The Early Phase of Clinical Application: Lessons Learned

2015 
The experience of mitral valve repair (MVR) in the presence of anterior or bileaflet involvement has been not as satisfactory as the results of valve reconstruction for isolated posterior leaflet dysfunction [1–4]. Indeed, whereas quadrangular resection or other reparative techniques have been widely applied with remarkable long-lasting effects [5], mitral valve insufficiency (MVI) caused by mechanisms other than isolated posterior leaflet prolapse has been associated with more complex and time-consuming repair methods and has been characterized by higher rates of recurrent MVI [1–4]. The “French correction” proposed by Carpentier certainly provided major breakthroughs for reconstructing the mitral valve in the presence of variable patterns of MVI [6], but postoperative results were indisputably less favorable for specific MVI settings like anterior, bileaflet, or commissural lesions [1–4]. Under these circumstances, the traditional repair techniques proposed were more complex and often not easily reproducible.

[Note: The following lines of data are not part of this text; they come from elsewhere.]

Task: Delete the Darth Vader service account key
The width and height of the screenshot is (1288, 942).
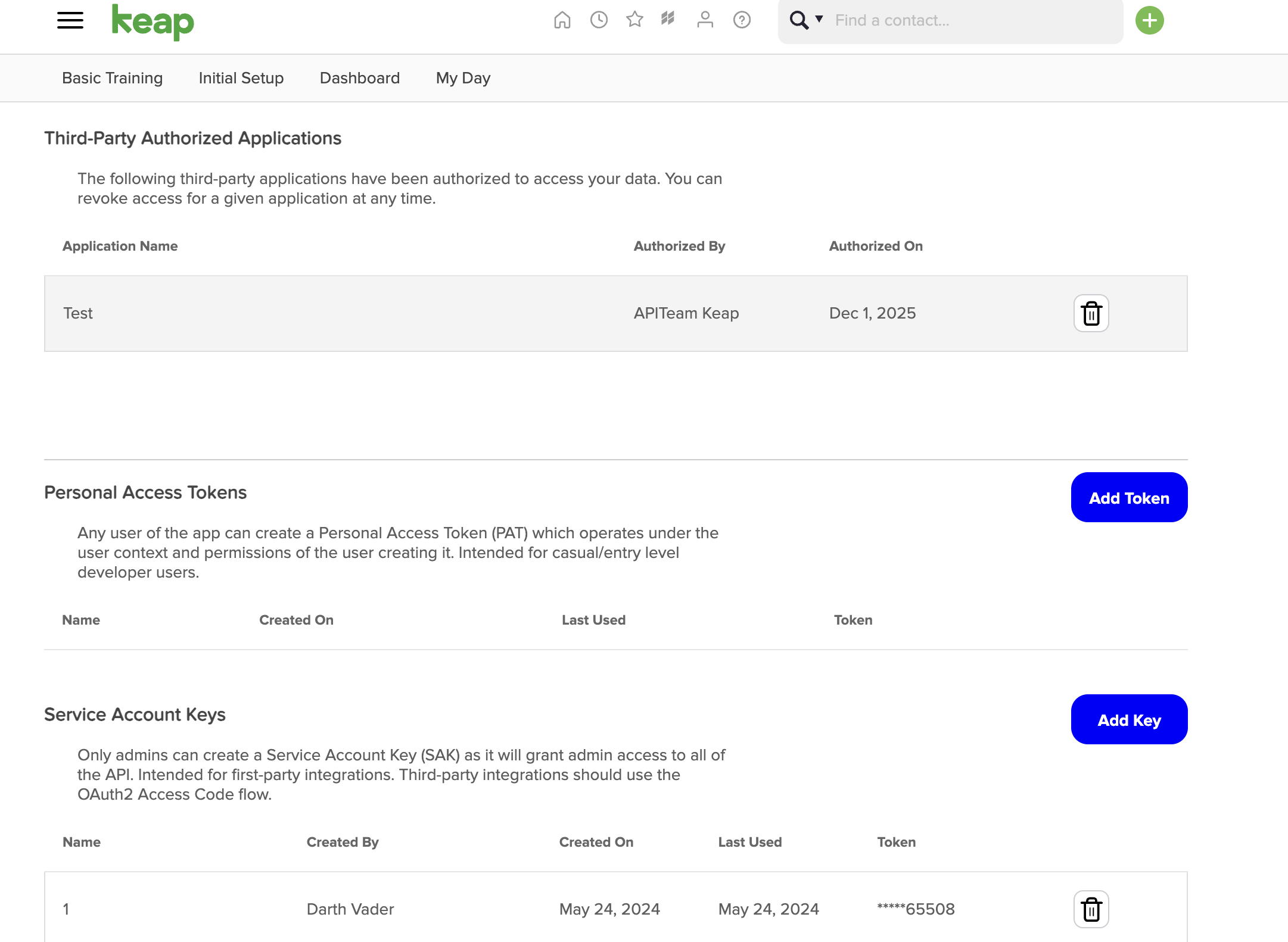Action: (x=1091, y=909)

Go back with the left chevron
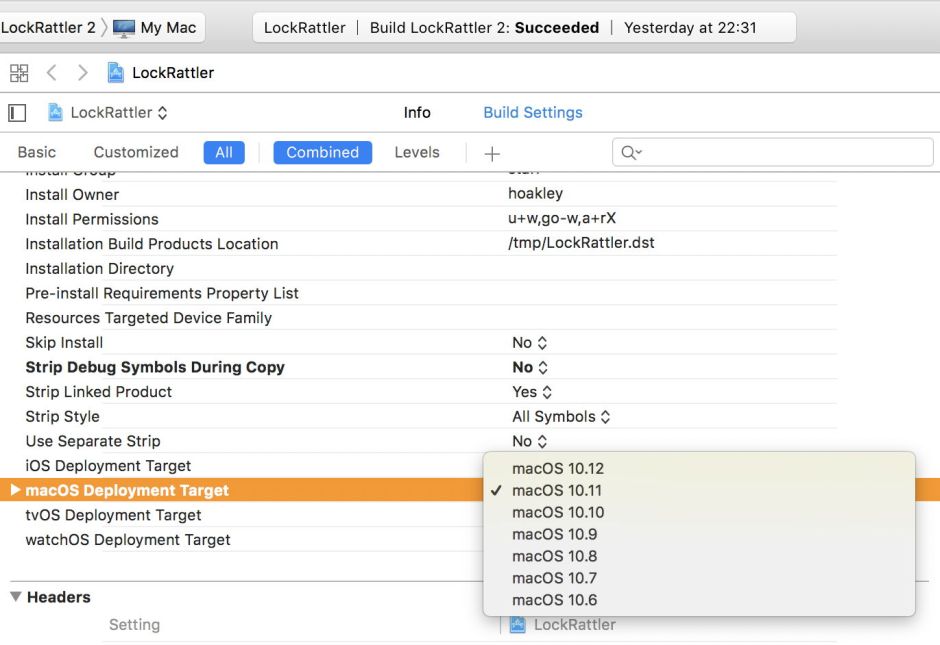(x=52, y=73)
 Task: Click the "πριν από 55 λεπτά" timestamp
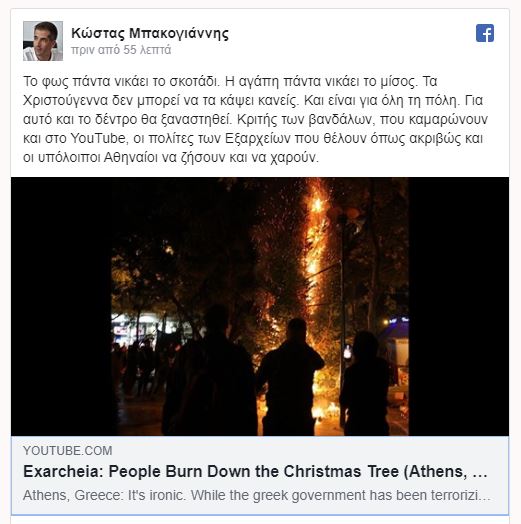[x=121, y=50]
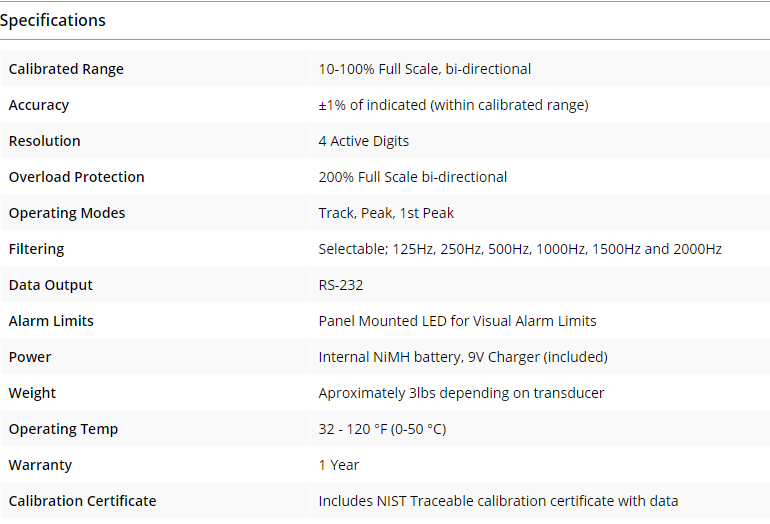Select the Accuracy row label
The image size is (770, 524).
pyautogui.click(x=39, y=105)
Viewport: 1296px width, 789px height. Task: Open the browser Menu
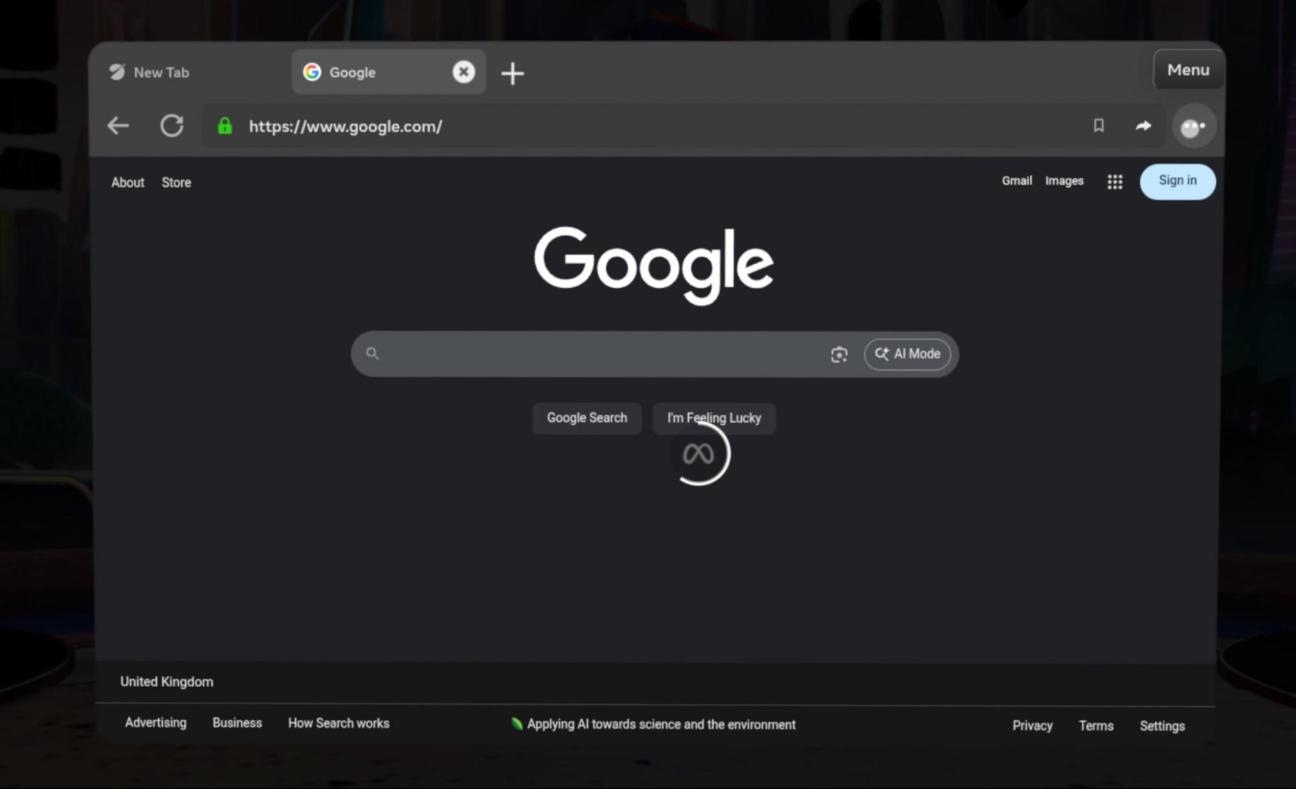(x=1188, y=70)
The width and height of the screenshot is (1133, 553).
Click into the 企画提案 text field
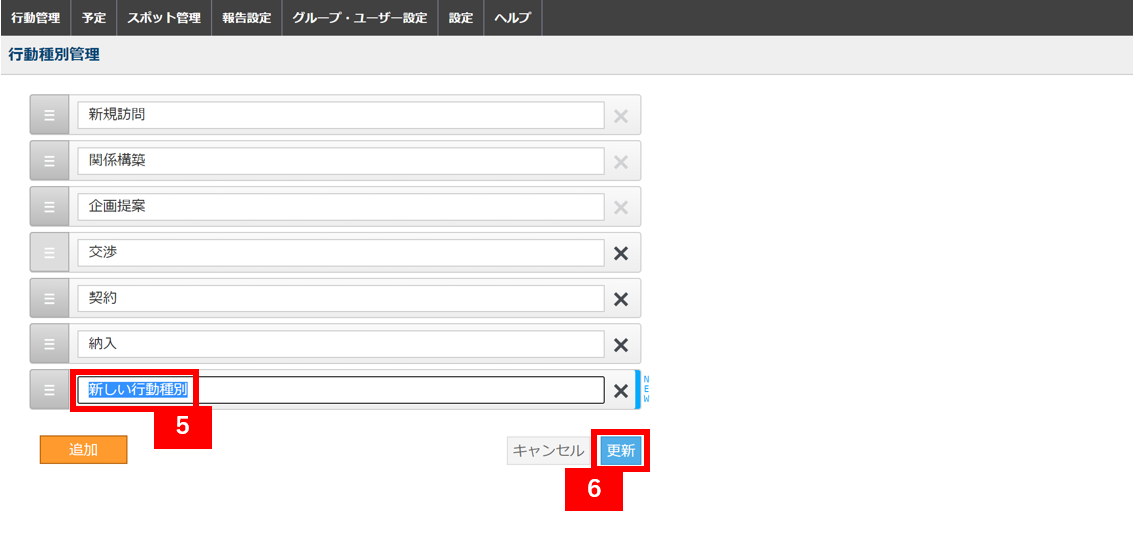[341, 207]
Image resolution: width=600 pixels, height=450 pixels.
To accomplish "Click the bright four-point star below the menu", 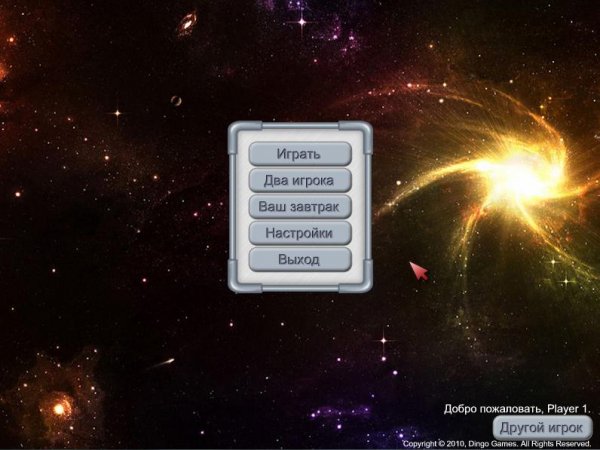I will (382, 341).
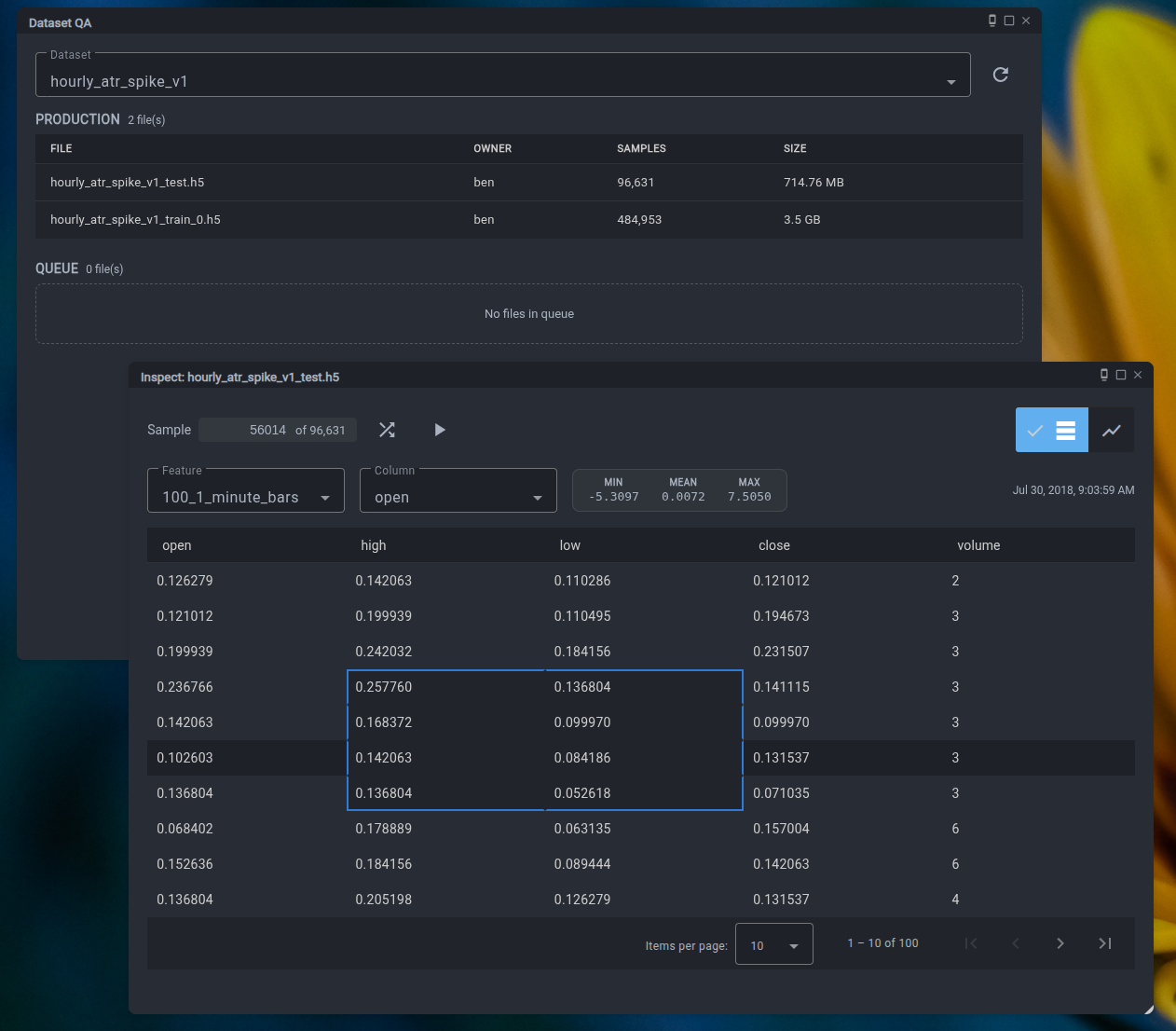The width and height of the screenshot is (1176, 1031).
Task: Switch to table view toggle
Action: 1052,430
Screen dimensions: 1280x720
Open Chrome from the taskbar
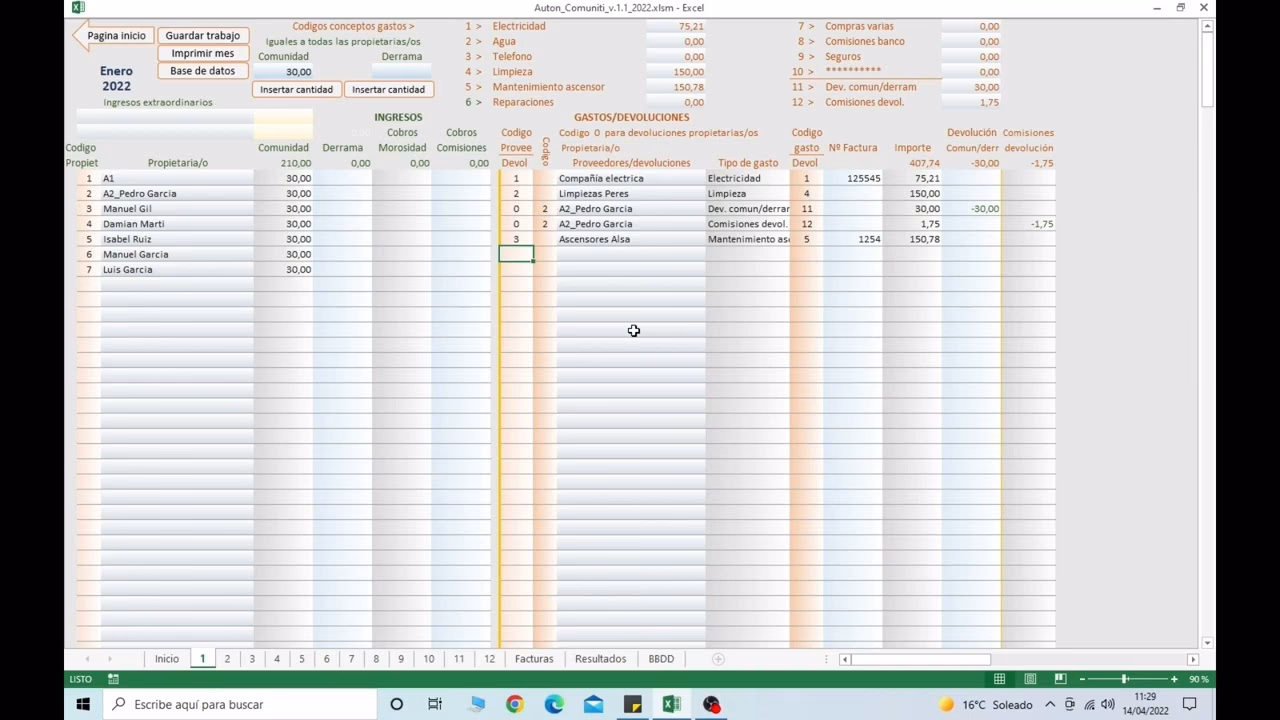pyautogui.click(x=514, y=704)
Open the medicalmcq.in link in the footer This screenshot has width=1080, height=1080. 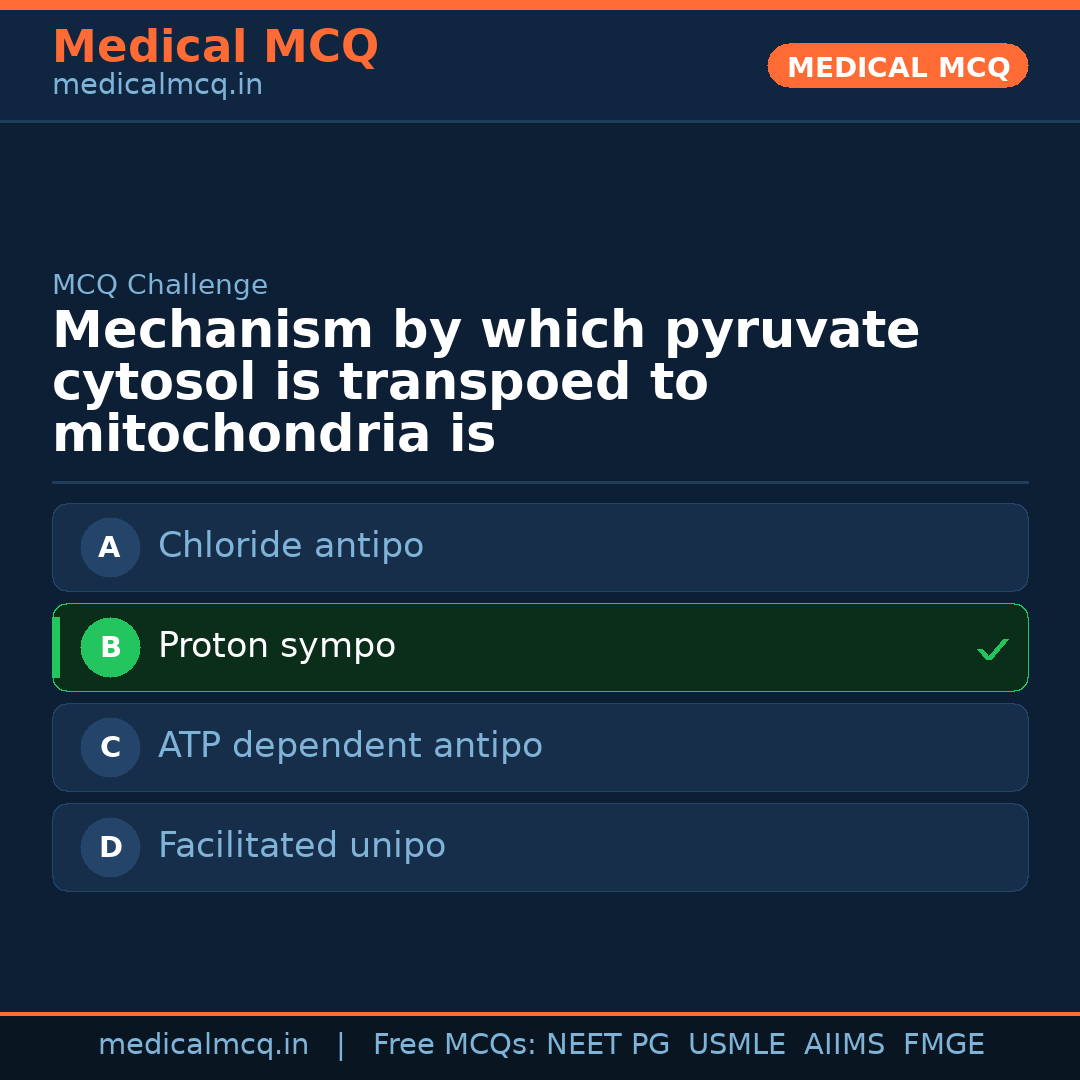(203, 1045)

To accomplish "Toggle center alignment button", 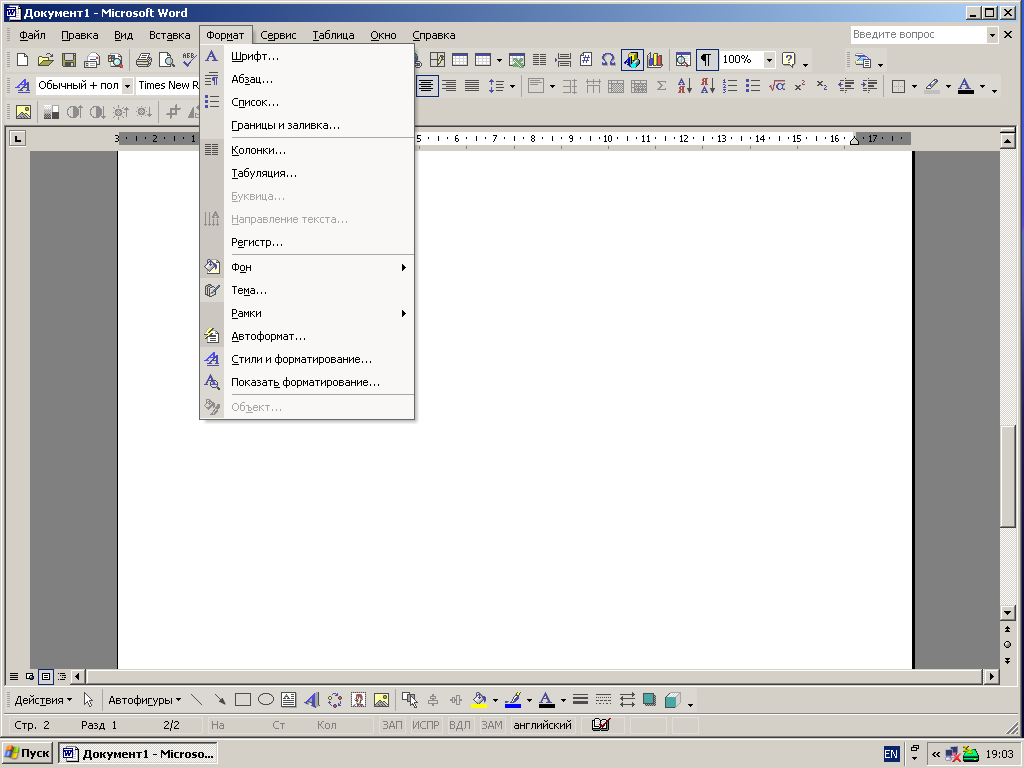I will click(428, 86).
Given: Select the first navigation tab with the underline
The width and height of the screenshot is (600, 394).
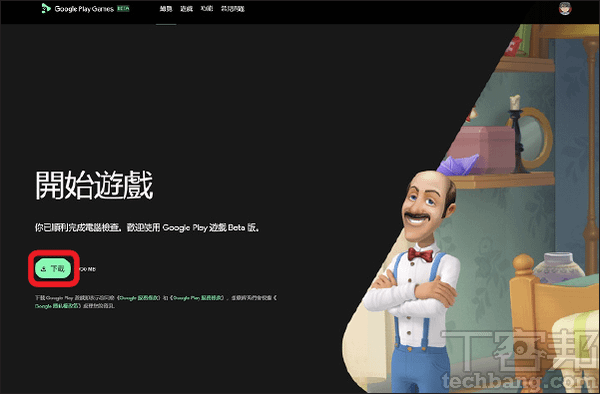Looking at the screenshot, I should 166,9.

More expeditious and reliable techniques were advocated by the surgical community to overcome the above mentioned drawbacks in the treatment of MVI. The edge-to-edge (EE) technique was therefore designed to provide a simple, quick, and reproducible procedure meant to restore durable mitral leaflet coaptation in several MVI patterns, but, particularly, to counteract anterior, bileaflet, or commissural-based prolapse and MV regurgitation [7].